Às vezes é bem difícil identificar quando a visão de mundo de alguém sobre um tópico contencioso passa por uma transformação brusca, mas em outras vezes é bem fácil. Minhas próprias percepções do conflito do Oriente Médio mudaram drasticamente durante o outono de 1982, e elas mudaram posteriormente apenas em uma extensão muito menor. Como alguns podem se lembrar, aquele período marcou a primeira invasão israelense do Líbano, e culminou no notório Massacre de Sabra-Shatila durante o qual centenas ou mesmo milhares de palestinos foram massacrados em seus campos de refugiados. Mas embora esses eventos tenham sido certamente fatores importantes no meu realinhamento ideológico, o gatilho crucial foi, na verdade, uma certa carta ao editor publicada na mesma época.

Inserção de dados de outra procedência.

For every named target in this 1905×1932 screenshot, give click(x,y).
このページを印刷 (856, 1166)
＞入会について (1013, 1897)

Poucos anos antes, eu tinha descoberto o The London Economist , como era chamado na época, e ele rapidamente se tornou minha publicação favorita , que eu devorei religiosamente de capa a capa toda semana. E enquanto eu lia os vários artigos sobre o conflito do Oriente Médio naquela publicação, ou em outras como o New York Times , os jornalistas ocasionalmente incluíam citações de um comunista israelense particularmente fanático e irracional chamado Israel Shahak, cujas visões pareciam totalmente em desacordo com as de todos os outros, e que consequentemente era tratado como uma figura marginal. Opiniões que parecem totalmente divorciadas da realidade tendem a ficar na mente, e bastou uma ou duas aparições daquele stalinista aparentemente obstinado e delirante para eu adivinhar que ele sempre tomaria uma posição totalmente contrária em cada questão.

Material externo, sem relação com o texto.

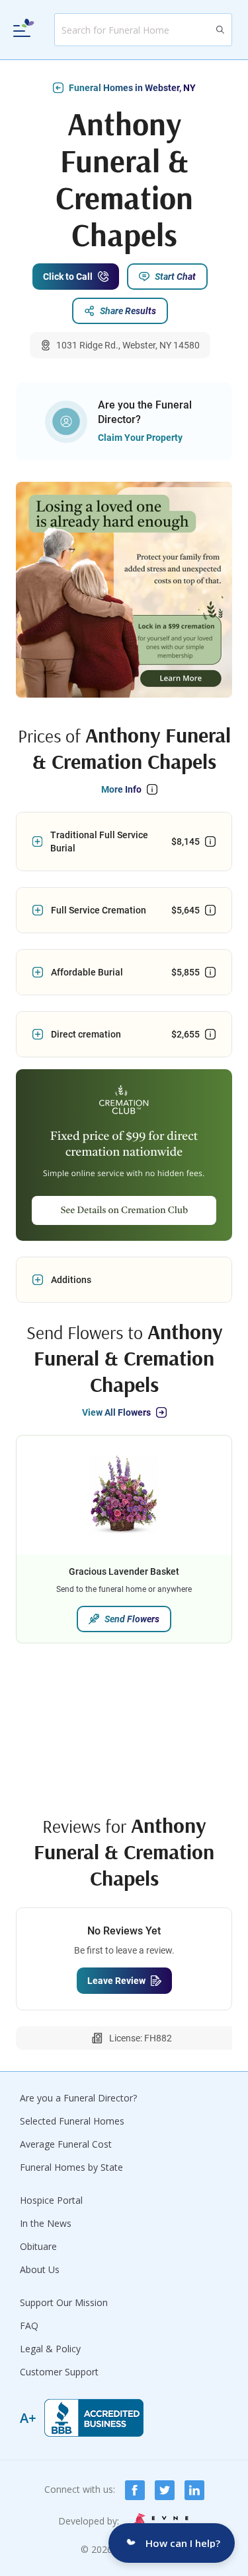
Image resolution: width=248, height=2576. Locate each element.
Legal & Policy (50, 2348)
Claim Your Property (140, 437)
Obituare (38, 2246)
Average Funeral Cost (66, 2144)
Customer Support (59, 2371)
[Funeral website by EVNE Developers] (160, 2521)
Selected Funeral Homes (72, 2121)
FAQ (29, 2325)
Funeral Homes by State (71, 2167)
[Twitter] (165, 2490)
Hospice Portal (51, 2200)
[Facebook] (135, 2490)
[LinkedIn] (194, 2490)
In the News (45, 2223)
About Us (40, 2269)
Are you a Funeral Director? (78, 2098)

Em 1982, o Ministro da Defesa de Israel, Ariel Sharon, lançou sua invasão massiva do Líbano usando o pretexto do ferimento de um diplomata israelense na Europa nas mãos de um agressor palestino, e a natureza extrema de sua ação foi amplamente condenada nos meios de comunicação que li na época. Seu motivo era obviamente erradicar a infraestrutura política e militar da OLP, que havia se estabelecido em muitos dos grandes campos de refugiados palestinos do Líbano. Mas naquela época, invasões de países do Oriente Médio com perspectivas duvidosas eram muito menos comuns do que se tornaram posteriormente, depois que nossas recentes guerras americanas mataram ou deslocaram tantos milhões, e a maioria dos observadores ficou horrorizada com a natureza totalmente desproporcional de seu ataque e a destruição severa que ele estava infligindo ao vizinho de Israel, que ele parecia ansioso para reduzir ao status de fantoche. Pelo que me lembro, ele fez várias garantias totalmente falsas aos altos funcionários de Reagan sobre seus planos de invasão, a ponto de eles depois o chamarem de o pior tipo de mentiroso, e ele acabou sitiando a capital libanesa, Beirute, embora tivesse prometido originalmente limitar seu ataque a uma mera incursão na fronteira.

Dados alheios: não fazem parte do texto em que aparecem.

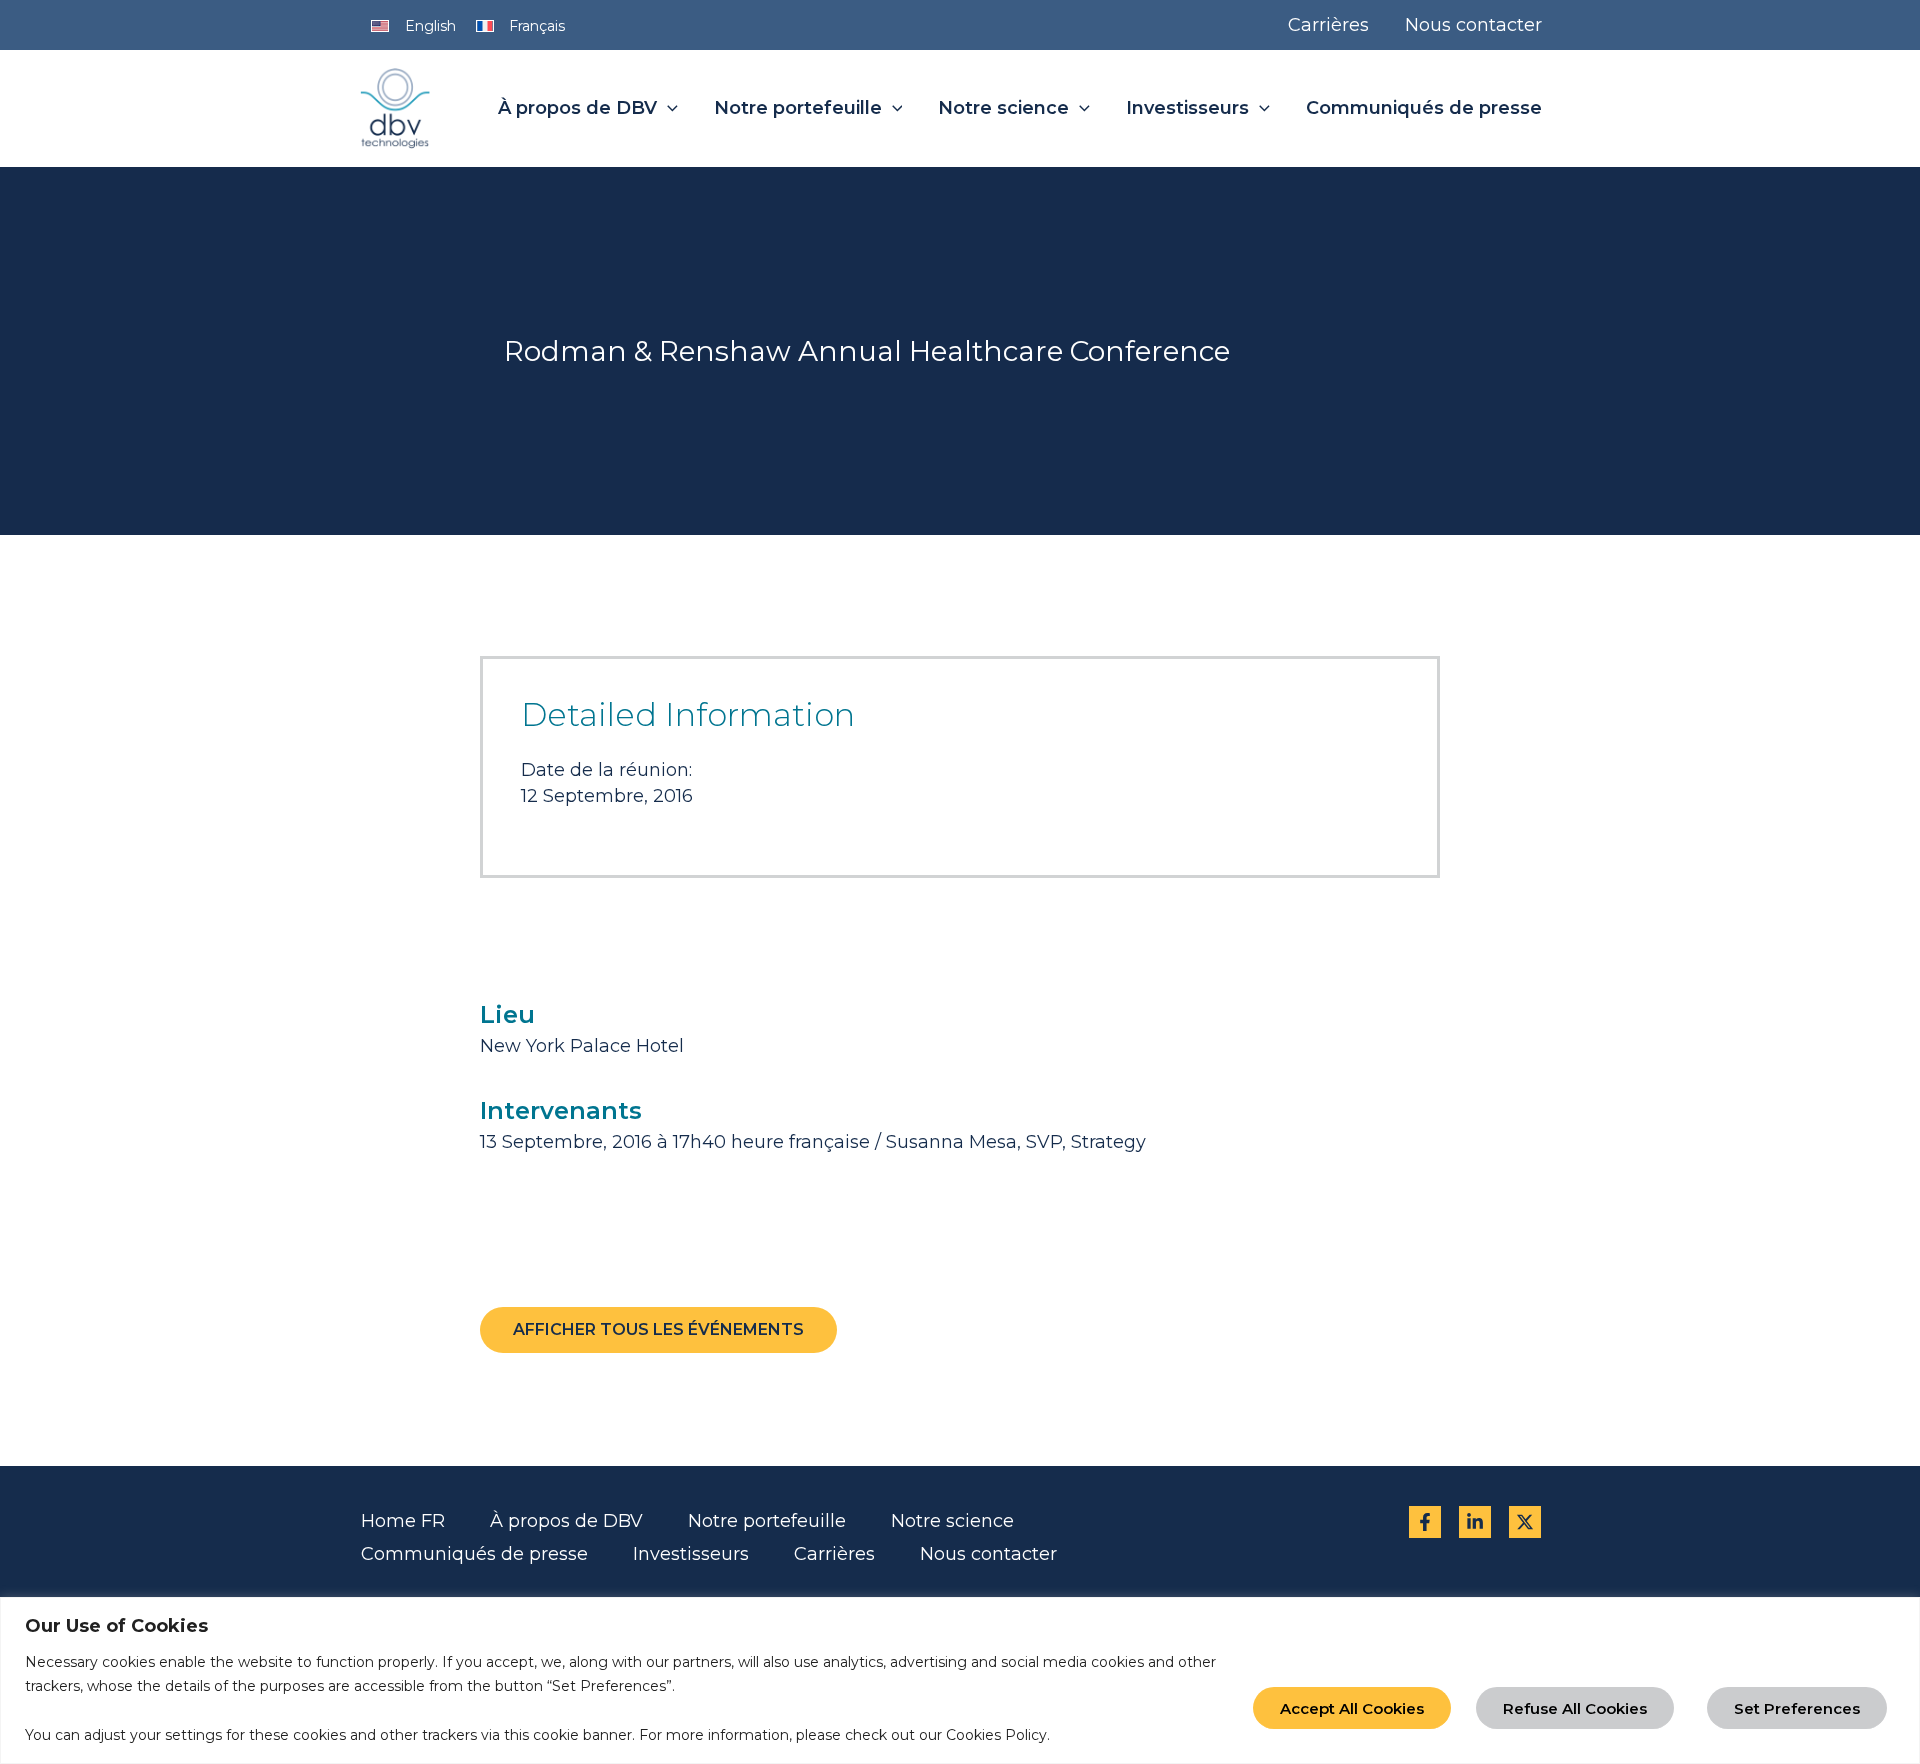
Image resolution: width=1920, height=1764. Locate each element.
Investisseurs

O cerco israelense às áreas controladas pela OLP em Beirute durou algum tempo, e as negociações eventualmente resultaram na partida dos combatentes palestinos para algum outro país árabe. Pouco depois, os israelenses declararam que estavam se mudando para o oeste de Beirute para melhor garantir a segurança das mulheres e crianças palestinas deixadas para trás e protegê-las de qualquer retaliação nas mãos de seus inimigos falangistas cristãos. E mais ou menos na mesma época, notei uma longa carta de Shahak no The Economist que me pareceu a prova final de sua insanidade. Ele alegou que era óbvio que Sharon havia marchado para Beirute com a intenção de organizar um massacre dos palestinos, e que isso aconteceria em breve. Quando o massacre de fato ocorreu não muito tempo depois, aparentemente com forte envolvimento e cumplicidade israelense, concluí que se um fanático comunista louco como Shahak estava certo, enquanto aparentemente todo jornalista convencional estava completamente errado, minha compreensão do mundo e do Oriente Médio exigia uma recalibração total. Ou pelo menos é assim que sempre me lembrei desses eventos a uma distância de mais de trinta e cinco anos.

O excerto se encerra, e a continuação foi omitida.